Podría haberse enamorado de los pies a la cabeza de él, como la mitad de las presentes al menos, de no haberse percatado de otro detalle. De dos detalles, en realidad.

Parecía insufriblemente arrogante.

Y también parecía aburrido.

Tenía los párpados entornados. Sostenía el monóculo en la mano, aunque no se lo había llevado al ojo. Miraba a su alrededor como si no diera crédito a la vulgaridad del entorno en el que se encontraba.

A sus labios no asomaba la menor de las sonrisas. En cambio, sí vio un rictus desdeñoso, como si estuviera impaciente por regresar a su habitación de la planta baja. O, mejor aún, por marcharse de Throckbridge.

Daba la sensación de que preferiría estar en cualquier otro lugar de la tierra.

De modo que no se enamoró de él, por más maravilloso y divino que lo encontrara. Ese hombre había aparecido en su mundo, en el mundo de su familia y de sus amigos, sin ser invitado, y tenía el descaro de encontrarlo inferior e indeseable. ¿¡Cómo se atrevía!? En vez de alegrarle la velada, como habría hecho la presencia de un desconocido en circunstancias normales (sobre todo si dicho desconocido era apuesto), su presencia amenazaba con aguarle la fiesta.

Porque todo el mundo, cómo no, se desharía en halagos. Nadie se comportaría con naturalidad. Nadie se relajaría para disfrutar del baile. Y nadie hablaría de otra cosa, sino solo de él, durante días, incluso durante semanas.

Como si un dios les hubiera honrado con su presencia.

Sin embargo, tenía muy claro que ese hombre los despreciaba a todos… o cuanto menos los encontraba muy aburridos.

Ojalá hubiera llegado al día siguiente… o no hubiera aparecido nunca.

Iba vestido de blanco y negro, una moda que parecía ser el último grito en Londres. Cuando Vanessa se enteró, pensó que era muy aburrida y muy poco atractiva.

Se había equivocado, por supuesto.

Ese hombre parecía esbelto, elegante y perfecto.

Ese hombre parecía la personificación del ideal romántico de cualquier mujer.
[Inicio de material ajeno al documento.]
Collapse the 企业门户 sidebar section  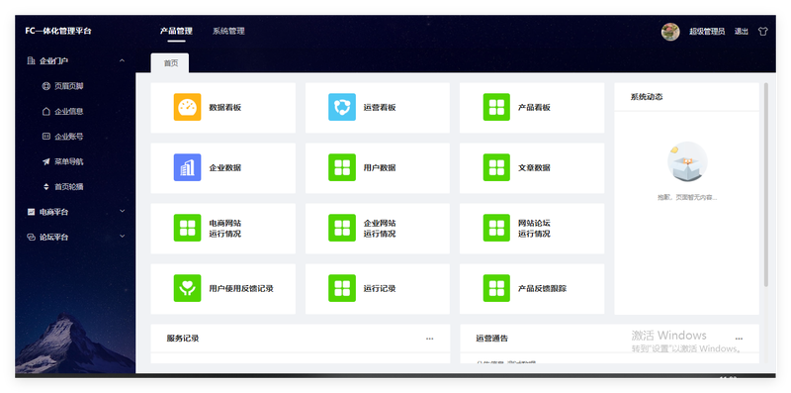tap(75, 61)
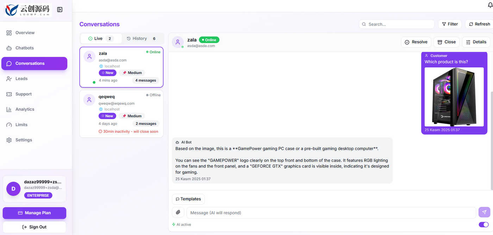Expand conversation Details panel

476,42
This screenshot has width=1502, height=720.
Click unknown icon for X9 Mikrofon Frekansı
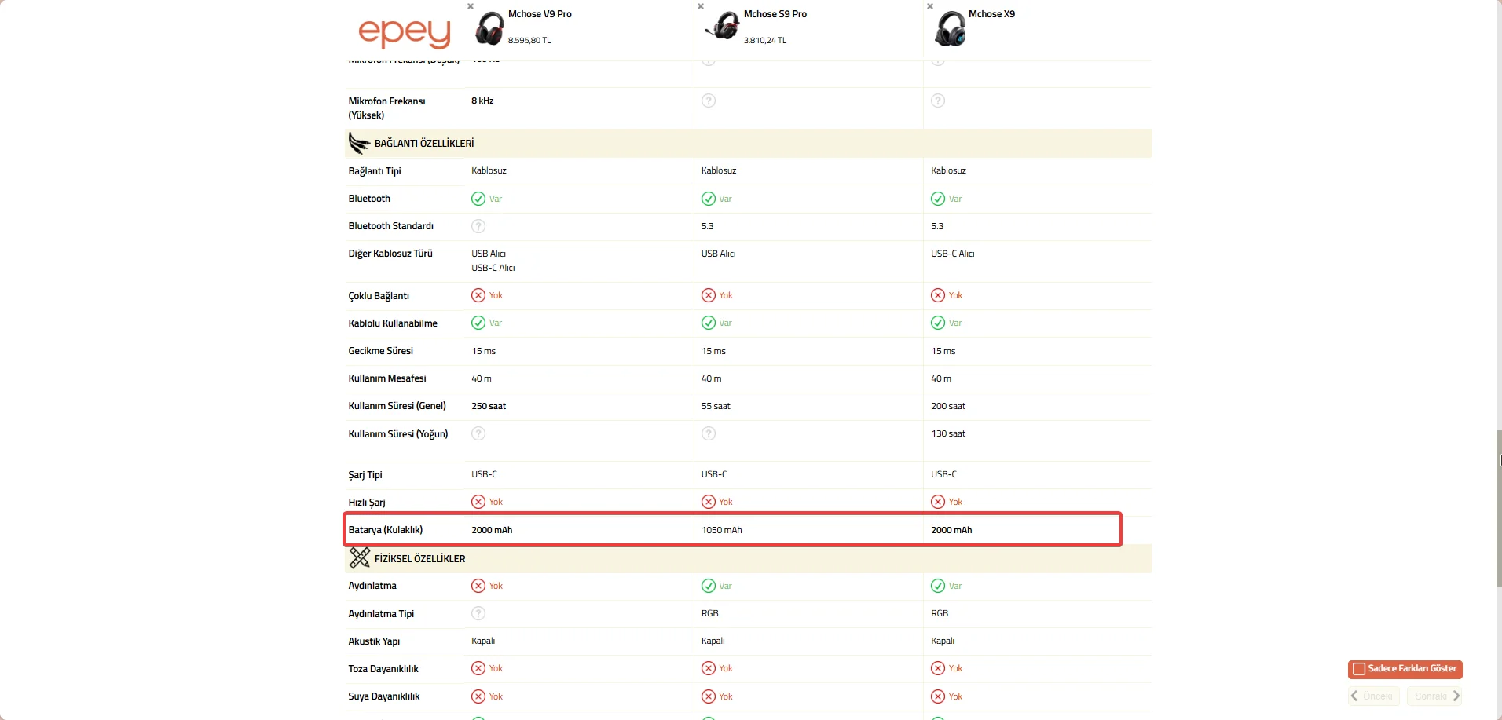click(x=938, y=101)

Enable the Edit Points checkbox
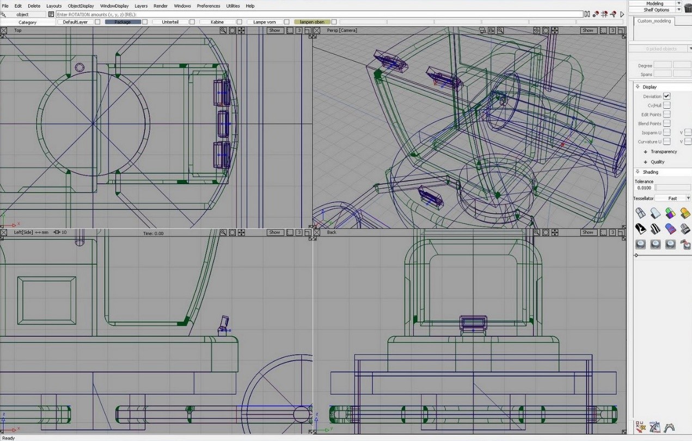666,114
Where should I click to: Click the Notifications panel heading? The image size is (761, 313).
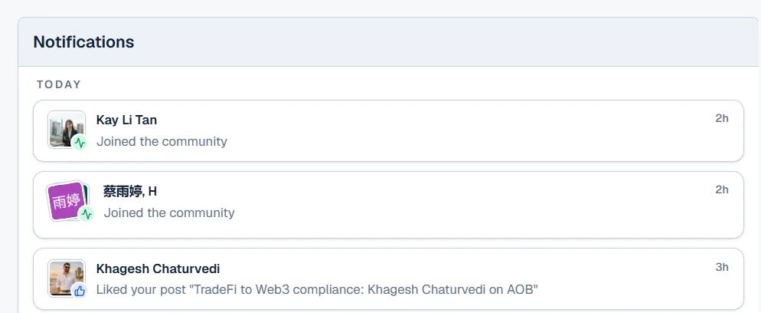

El adonis que todas soñaban, sobre todo el día de San Valentín, que cayera rendido a sus pies y se las llevara en su blanco corcel hacia un idílico futuro en su castillo situado en las nubes, unas nubes algodonosas y blancas, no los grises nubarrones ingleses.

No obstante, Vanessa se sentía muy molesta con él. Si tanto los despreciaba a ellos y al entretenimiento que le ofrecían, al menos podría tener la decencia de ser tan feo como una gárgola.
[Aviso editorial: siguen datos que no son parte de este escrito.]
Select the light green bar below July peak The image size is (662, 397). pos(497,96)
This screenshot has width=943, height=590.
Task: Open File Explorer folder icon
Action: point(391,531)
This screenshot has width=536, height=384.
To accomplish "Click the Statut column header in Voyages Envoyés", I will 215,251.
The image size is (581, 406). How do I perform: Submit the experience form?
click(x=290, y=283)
Oyó el eco del suspiro que recorrió el salón de reuniones como una suave brisa y esperó de todo corazón que de sus labios no hubiera salido ninguno.

– ¿Quién de los dos crees que es el vizconde de Lyngate? -le susurró Louisa al oído derecho, cosa necesaria ya que el silencio se había apoderado de la estancia.

– El guapo, sin duda alguna -contestó-. Te apuesto lo que quieras.

– ¡Ah! -dijo Louisa, decepcionada-. Yo también creo que es él. Es increíblemente apuesto aunque no sea rubio, pero no parece muy dispuesto a dejarse hechizar por mis encantos, ¿no crees?

No, desde luego que no iba a hacerlo. Ni por los encantos de Louisa ni por los encantos de ningún habitante de ese recóndito y humilde paraje. Su porte delataba a un hombre convencido de su propia importancia. Seguramente estuviera hechizado por sus propios encantos.

«¿Qué diantres hace en Throckbridge? ¿Se habrá equivocado en algún cruce?», se preguntó.

Los caballeros no se quedaron en el vano de la puerta mucho tiempo. Sir Humphrey los invitó a pasar mientras sonreía enormemente satisfecho, como si fuera el responsable de que hubieran aparecido en el pueblo ese día en concreto. Se los presentó a casi todos los asistentes, empezando por la señora Hardy, que estaba sentada al piano, y siguiendo por Jamie Latimer, que era el flautista, y por el señor Rigg, el violinista. Poco después los caballeros saludaban a Margaret y a Katherine. Y acto seguido hacían lo propio con Stephen y Melinda, y con Henrietta Dew, su cuñada, y con el grupo de jóvenes que se arremolinaba a su alrededor.